Posté par: Massamba ndiaye | Mardi 27 décembre, 2016 09:12  | Consulté 457 fois  |  0 Réactions  |   

Commentaire sur quelques amalgames de monsieur Macky Sall, président de la République du Sénégal.

 

Le président Macky Sall,  en visite d’Etat en France , s’est expliqué dans une interview sur la problématique de l’islam politique. Il écarte d'emblée le fait qu'on ne peut pas évoquer l’islam en mettant en valeur sa dimension politique. L’islam est et demeure pour son excellence Macky Sall une religion dans sa seule portée cultuelle. Cette religion de paix ne peut en aucune manière être utilisée comme une arme politique voire de violence. Il est vrai que la religion musulmane est intrinsèquement liée à  la notion de paix. Toutefois, le président Macky Sall dans sa tentative de réduire l'islam aux seules pratiques rituelles, semble oublier ou feint d’ignorer que la religion musulmane a pour vocation depuis l’origine de gérer la Cité. La politique  n’est rien d’autre que l’art de gérer les affaires de la société.

Dire comme le président Macky Sall que nous ne serons accepter que « le discours islamique  , qui est en réalité politique » puisse s'imposer dans nos consciences individuelles voire collectives, est un raccourci dangereux et contraire à la quintessence de la religion musulmane. Depuis l’avènement de l'islam au sixième siècle de l’ère chrétienne, la politique comme mode d’organisation de la société était au cœur du nouveau État musulman sous l’égide et la direction du prophète Mohamed ( PSL ). Le prophète Mohamed ( PSL ) avait compris que la religion musulmane ne pouvait être appliquée  dans son intégralité qu’en  rapport avec une société foncièrement enracinée  dans des valeurs spirituelles. Les premiers croyants vivaient sous l'autorité religieuse et politique du prophète Mohamed ( PSL ). D’ailleurs , ils ne s’y trompaient pas. Ils voyaient en Mohamed ( PSL ) non seulement l'apôtre de Dieu, mais également  le chef temporel de la nouvelle communauté de fidèles. Les autres communautés juives qui vivaient dans la Cité de Médine, ne perdaient pas de vue malgré leurs oppositions religieuses au prophète Mohamed ( PSL ) que ce dernier était à la tête de la nouvelle communauté et était chargé de la  diriger dans toutes ses dimensions.

L’islam est éminemment politique. Vouloir le réduire à sa seule dimension cultuelle est de l’amputer de son rôle de direction des croyants dans le sentier de Dieu. Les vicissitudes de l’existence ont éloigné les musulmans de la coexistence harmonieuse  entre pratique religieuse et gestion de la Cité selon les paradigmes de la croyance au Seigneur de l’univers.
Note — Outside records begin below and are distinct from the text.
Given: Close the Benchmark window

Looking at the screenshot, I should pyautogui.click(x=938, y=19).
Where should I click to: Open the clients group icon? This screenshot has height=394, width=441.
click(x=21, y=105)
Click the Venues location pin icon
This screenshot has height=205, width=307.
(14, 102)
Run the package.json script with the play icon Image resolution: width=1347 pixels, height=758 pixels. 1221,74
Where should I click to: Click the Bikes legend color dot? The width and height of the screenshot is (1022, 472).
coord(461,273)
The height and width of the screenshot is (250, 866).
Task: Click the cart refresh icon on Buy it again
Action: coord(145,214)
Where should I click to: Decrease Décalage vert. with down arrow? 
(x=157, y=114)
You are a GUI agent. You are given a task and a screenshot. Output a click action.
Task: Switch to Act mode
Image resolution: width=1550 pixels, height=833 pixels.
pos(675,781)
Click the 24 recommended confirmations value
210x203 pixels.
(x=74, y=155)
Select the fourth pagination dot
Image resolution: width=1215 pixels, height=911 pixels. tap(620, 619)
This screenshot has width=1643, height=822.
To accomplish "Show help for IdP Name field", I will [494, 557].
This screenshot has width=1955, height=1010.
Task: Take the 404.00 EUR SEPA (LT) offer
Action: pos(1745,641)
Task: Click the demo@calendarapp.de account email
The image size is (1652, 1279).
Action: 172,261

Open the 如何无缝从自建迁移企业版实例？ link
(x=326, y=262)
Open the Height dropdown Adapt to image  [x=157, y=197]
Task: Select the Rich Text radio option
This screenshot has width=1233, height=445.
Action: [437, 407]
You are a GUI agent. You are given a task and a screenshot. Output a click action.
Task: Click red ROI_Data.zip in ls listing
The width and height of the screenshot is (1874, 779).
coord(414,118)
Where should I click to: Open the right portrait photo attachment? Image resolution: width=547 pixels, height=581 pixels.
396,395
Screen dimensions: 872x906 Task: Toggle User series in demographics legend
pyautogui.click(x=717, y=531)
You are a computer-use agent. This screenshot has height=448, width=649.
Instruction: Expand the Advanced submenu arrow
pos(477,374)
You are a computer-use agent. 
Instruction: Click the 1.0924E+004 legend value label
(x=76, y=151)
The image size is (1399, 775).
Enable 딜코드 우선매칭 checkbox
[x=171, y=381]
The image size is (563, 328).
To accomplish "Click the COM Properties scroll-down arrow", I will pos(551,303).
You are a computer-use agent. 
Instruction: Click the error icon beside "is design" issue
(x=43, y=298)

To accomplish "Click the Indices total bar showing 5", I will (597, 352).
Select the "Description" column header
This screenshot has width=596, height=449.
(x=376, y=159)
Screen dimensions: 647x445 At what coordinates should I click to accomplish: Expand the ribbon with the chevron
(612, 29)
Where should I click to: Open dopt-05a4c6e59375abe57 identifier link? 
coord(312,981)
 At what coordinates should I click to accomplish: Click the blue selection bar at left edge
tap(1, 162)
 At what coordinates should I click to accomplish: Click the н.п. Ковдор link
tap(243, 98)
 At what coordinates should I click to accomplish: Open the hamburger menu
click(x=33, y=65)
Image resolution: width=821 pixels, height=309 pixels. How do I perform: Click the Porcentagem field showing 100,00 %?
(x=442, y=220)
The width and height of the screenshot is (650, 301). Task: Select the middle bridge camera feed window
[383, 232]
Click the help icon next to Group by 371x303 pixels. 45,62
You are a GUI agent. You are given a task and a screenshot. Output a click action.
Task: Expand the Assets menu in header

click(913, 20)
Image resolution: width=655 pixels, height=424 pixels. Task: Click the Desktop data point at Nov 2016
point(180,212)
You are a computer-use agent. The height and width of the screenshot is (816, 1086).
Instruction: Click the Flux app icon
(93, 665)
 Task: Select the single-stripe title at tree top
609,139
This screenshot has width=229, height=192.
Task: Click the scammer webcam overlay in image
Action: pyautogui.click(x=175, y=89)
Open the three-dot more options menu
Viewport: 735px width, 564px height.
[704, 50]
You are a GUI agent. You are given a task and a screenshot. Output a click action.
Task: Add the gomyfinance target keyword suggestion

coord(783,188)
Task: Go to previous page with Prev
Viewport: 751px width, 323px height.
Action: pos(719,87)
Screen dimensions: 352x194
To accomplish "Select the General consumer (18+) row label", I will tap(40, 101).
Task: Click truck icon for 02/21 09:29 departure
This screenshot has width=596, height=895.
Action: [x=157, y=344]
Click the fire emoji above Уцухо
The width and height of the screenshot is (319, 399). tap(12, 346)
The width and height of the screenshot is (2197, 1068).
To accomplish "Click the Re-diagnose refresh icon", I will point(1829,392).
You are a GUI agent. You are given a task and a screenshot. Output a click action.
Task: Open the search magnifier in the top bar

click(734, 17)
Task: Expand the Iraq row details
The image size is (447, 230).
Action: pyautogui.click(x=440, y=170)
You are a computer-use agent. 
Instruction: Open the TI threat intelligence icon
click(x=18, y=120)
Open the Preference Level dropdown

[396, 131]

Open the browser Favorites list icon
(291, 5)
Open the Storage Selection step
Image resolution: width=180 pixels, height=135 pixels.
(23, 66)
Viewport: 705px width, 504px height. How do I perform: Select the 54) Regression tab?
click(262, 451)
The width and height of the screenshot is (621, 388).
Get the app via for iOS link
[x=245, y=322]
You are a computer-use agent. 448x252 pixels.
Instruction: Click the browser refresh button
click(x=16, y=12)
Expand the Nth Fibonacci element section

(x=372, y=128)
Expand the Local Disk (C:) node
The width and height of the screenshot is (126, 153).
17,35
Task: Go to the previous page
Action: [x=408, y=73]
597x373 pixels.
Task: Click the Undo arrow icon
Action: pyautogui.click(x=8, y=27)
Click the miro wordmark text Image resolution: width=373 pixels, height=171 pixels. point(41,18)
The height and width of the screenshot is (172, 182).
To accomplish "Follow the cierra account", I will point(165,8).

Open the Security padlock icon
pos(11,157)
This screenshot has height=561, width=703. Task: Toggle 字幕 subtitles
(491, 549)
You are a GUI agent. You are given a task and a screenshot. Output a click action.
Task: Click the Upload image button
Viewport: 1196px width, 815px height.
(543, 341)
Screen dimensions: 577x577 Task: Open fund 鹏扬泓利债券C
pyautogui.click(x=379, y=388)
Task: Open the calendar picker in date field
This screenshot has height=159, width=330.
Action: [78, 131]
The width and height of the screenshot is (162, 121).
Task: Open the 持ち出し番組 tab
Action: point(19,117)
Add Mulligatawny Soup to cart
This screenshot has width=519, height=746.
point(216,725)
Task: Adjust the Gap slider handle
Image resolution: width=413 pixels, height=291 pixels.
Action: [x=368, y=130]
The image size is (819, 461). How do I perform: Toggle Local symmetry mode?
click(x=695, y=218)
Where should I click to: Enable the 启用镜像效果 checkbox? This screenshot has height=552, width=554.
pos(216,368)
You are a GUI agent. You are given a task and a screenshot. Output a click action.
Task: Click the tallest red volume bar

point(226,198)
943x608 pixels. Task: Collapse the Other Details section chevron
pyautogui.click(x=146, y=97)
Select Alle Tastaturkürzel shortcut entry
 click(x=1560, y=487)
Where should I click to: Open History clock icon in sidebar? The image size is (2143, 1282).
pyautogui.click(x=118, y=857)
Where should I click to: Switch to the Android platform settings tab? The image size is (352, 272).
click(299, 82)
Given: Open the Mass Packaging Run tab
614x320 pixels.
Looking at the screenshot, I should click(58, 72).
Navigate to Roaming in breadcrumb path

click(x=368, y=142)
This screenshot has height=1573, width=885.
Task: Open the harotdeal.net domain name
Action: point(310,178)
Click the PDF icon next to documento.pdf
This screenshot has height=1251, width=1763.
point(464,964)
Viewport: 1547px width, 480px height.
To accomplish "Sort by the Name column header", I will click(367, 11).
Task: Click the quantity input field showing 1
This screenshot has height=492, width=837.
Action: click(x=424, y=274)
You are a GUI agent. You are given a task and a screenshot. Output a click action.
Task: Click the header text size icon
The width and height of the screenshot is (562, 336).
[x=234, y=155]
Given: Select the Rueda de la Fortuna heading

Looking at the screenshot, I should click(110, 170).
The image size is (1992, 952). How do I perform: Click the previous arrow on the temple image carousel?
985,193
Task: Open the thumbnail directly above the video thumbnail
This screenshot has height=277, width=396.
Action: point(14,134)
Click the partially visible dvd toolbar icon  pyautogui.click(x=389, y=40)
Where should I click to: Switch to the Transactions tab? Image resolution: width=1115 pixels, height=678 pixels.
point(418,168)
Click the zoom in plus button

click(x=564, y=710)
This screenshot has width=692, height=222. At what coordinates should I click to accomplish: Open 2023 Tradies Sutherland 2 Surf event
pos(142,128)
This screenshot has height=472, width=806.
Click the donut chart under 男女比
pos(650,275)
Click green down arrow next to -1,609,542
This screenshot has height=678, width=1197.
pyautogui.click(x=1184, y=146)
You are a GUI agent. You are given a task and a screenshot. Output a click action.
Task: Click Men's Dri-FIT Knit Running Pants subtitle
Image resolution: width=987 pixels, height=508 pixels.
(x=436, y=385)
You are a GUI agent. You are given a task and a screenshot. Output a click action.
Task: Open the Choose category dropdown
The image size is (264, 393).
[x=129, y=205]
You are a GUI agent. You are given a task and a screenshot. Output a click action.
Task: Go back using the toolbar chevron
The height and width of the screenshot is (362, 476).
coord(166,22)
L’islam  confrérique que le président Macky tente de valoriser en dépit même des anathèmes qu’il a eus à proférer à l’encontre de l'établissement maraboutique est le produit de l’histoire du Sénégal sous domination coloniale française pendant plus de quatre cent ans. Nos illustres prédécesseurs ont chacun de leurs côtés tenté d’instaurer une communauté de croyants respectueuse et fidèles des valeurs religieuses. La société d’alors était organisée de sorte que ses membres avaient comme seule viatique de vivre profondément la croyance musulmane sous le regard bienfaisant du guide spirituel. La colonisation française a complètement déstructuré la société sénégalaise. Les missionnaires catholiques avec l'appui des autorités coloniales ont tenté d'évangéliser la population thiedo. Nos illustres prédécesseurs spirituels ont joué un rôle de premier plan afin d’amenuiser les efforts des colons dans leur tentative de faire du Sénégal une colonie catholique afin de mieux l’asservir  et de mieux la contrôler, en créant des daaras islamiques et en implantant des communautés de croyants un peu partout. N’eussent été la détermination de nos guides spirituels d'enseigner la religion musulmane aux fidèles malgré les privations voire les harcèlements récurrents des colons français afin d’annihiler toute révolte des populations autochtones  et la magnanimité du Seigneur des mondes de faire de cette contrée de l'Afrique sub-saharienne une société musulmane, le Sénégal serait devenu un pays de chrétiens laïcs.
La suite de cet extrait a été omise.